Il lavacro dei piedi: Il giovedì Santo, giorno che ricorda l’ “ultima cena di Gesù”, è usanza nelle chiese di Calabria di invitare dodici poveri del paese a cui si fa indossare un camice bianco; seduti su due banchi, posti gli uni di fronte agli altri, vengono sottoposti dal curato al lavacro dei piedi con acqua aromatica;
Così come l’esultanza delle palme e degli olivi che poi venivano portati nelle case e nei campi, simboli di pace e di prosperità.
Per prepararsi, spiritualmente e materialmente, al grande giorno della Pasqua di Resurrezione, i nostri contadini usano rinfrescare le pareti domestiche, lustrare mobili e oggetti, ambienti di lavoro e masserizie. Le pulizie di Pasqua sono, nei nostri paesi, un punto d’onore, si può dire, e come vuole la tradizione, tutto deve essere pulito ed in perfetto ordine per il giorno della benedizione delle case che il parroco è solito fare durante il periodo che precede la domenica delle Palme.

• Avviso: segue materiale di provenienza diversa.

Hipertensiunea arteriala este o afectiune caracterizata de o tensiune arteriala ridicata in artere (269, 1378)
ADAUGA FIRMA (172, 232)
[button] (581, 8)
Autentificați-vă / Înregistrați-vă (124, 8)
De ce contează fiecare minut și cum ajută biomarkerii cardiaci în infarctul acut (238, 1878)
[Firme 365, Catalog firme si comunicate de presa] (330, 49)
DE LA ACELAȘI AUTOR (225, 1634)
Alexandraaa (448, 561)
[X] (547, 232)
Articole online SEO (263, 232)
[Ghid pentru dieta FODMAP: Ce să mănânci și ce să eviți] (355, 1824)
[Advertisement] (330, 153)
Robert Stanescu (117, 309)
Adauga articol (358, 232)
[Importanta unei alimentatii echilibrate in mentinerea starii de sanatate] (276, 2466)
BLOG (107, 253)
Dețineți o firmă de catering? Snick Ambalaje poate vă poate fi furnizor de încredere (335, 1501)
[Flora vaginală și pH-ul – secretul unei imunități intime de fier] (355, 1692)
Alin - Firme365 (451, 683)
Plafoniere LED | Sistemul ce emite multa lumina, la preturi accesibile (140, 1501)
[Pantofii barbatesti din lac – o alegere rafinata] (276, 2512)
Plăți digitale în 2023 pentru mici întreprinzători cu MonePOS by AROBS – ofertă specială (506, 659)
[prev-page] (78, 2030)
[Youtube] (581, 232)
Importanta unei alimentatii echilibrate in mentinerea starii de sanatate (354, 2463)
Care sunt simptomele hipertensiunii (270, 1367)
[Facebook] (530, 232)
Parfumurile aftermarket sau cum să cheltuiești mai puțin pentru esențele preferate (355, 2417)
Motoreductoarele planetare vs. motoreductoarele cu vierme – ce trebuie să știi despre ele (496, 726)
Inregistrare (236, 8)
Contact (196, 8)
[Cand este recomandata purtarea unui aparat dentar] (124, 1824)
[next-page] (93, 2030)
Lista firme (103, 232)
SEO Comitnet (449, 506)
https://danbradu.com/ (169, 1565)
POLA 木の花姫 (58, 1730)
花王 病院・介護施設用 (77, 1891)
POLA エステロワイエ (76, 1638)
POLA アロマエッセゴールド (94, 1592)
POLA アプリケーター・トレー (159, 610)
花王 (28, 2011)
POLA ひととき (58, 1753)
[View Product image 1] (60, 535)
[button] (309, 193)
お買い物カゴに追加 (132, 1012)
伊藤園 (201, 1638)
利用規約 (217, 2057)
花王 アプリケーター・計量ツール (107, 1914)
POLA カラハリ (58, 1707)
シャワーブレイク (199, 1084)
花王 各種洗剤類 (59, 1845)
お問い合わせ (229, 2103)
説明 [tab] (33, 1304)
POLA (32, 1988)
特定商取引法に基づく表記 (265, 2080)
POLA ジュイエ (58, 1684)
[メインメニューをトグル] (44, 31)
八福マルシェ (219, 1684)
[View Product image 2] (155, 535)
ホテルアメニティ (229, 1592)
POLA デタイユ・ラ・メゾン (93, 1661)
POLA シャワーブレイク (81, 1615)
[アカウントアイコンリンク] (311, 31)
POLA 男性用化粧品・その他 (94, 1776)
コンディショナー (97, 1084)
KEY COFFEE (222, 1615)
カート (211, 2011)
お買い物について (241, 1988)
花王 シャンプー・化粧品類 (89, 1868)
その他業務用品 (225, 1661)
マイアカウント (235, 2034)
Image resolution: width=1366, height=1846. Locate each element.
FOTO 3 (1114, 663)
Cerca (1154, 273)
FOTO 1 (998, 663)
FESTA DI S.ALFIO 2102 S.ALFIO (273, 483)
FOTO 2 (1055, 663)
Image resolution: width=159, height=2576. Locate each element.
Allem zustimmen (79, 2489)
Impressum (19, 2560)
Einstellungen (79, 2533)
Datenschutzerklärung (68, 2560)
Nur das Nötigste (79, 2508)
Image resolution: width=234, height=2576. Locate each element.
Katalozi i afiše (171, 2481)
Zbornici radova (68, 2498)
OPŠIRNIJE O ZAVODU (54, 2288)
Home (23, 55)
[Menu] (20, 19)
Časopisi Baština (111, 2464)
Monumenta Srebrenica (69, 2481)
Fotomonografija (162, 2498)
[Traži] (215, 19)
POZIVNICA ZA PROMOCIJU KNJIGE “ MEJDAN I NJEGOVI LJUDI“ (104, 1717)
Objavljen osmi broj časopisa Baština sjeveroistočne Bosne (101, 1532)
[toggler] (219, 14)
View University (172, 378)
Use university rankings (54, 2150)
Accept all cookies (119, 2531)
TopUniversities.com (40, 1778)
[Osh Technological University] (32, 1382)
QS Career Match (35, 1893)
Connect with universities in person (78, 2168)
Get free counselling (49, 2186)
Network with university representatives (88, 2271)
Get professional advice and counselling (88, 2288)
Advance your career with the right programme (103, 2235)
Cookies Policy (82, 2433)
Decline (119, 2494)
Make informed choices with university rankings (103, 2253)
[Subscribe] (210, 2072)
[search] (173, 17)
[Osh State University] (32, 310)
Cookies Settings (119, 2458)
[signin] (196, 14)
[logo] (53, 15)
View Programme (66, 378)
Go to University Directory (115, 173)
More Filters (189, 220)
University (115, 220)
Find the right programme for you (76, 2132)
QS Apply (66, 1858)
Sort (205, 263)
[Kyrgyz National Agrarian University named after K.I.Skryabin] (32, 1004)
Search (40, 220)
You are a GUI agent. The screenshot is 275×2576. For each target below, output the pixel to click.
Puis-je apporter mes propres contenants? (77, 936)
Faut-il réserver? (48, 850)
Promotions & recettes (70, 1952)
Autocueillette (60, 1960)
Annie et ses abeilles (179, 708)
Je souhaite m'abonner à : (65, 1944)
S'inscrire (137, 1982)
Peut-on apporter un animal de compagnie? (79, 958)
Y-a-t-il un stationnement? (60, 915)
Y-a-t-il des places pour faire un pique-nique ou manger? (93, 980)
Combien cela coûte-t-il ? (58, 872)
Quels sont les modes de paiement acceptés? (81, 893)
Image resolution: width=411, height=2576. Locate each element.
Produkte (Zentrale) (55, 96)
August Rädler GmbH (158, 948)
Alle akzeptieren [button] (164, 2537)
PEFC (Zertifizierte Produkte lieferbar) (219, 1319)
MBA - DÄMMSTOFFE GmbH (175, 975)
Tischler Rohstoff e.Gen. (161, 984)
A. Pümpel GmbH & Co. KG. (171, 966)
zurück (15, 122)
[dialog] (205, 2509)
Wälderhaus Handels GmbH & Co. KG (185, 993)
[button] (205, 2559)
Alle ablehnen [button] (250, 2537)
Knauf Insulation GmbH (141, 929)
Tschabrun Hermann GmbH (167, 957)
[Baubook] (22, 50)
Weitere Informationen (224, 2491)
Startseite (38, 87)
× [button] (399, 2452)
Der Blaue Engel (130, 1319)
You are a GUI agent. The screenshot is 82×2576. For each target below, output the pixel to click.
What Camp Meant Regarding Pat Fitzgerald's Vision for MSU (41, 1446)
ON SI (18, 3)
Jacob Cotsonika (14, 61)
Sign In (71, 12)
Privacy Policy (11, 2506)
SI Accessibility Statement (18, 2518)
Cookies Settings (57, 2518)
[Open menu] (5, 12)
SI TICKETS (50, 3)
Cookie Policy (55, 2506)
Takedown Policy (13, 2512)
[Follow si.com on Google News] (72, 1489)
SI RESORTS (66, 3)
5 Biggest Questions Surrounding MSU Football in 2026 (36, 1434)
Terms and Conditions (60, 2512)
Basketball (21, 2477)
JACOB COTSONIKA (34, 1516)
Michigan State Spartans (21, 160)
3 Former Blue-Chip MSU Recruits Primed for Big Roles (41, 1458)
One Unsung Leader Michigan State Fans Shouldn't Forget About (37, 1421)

Secondo un’antica credenza popolare le visite ai “sepolcri” devono essere fatte in numero dispari, come pure è usanza che, nella notte di veglia al sepolcro, le comari si scambino a bassa voce i segreti della magia e le parole dei “carmi”. Per tutto il periodo della settimana Santa, inoltre, non devono essere suonate le campane fino al momento della Resurrezione di Cristo.
L’unica cosa che è permessa di fare è quella di impastare la farina per preparare il pane e i dolci pasquali.
Le case contadine a Pasqua profumano di pane; la presenza del pane sulla tavola pasquale ha un significato votivo, nel ricordo della discendenza del sovrannaturale arcano prodigio della germinazione del grano, e, quindi, del pane azzimo, perpetuato dalla cristianità.
Oggi, come allora, ritroviamo sulle nostre tavole i cibi “sacrali” della Pasqua: le spighe di grano tramutate in pane, le erbe, le uova, l’agnello, irrinunciabili e caratteristici alimenti di questa festa.
Ma la grande attrazione e suggestione gastronomica pasquale sono senz’altro i dolci! All’annunzio festoso della Resurrezione di Cristo, al suono squillante delle campane si unisce il frastuono e l’allegria dei ragazzi che finalmente possono gustare le “cuzzupe”, le nostre ciambelle pasquali decorate di uova e confettini di zucchero colorato che secondo una antichissima usanza si scambiano in segno di augurio tra i fidanzati.
Sarà per il rifiorire della primavera, sarà per quel vago “desio di caldo” (lo diceva Tommaso Campanella), sarà perché l’anima si sente purificata e leggera, ma a Pasqua è proprio vero che in ogni cuore fiorisce una strana e incontenibile felicità. Non a caso si dice: sei contento come una Pasqua!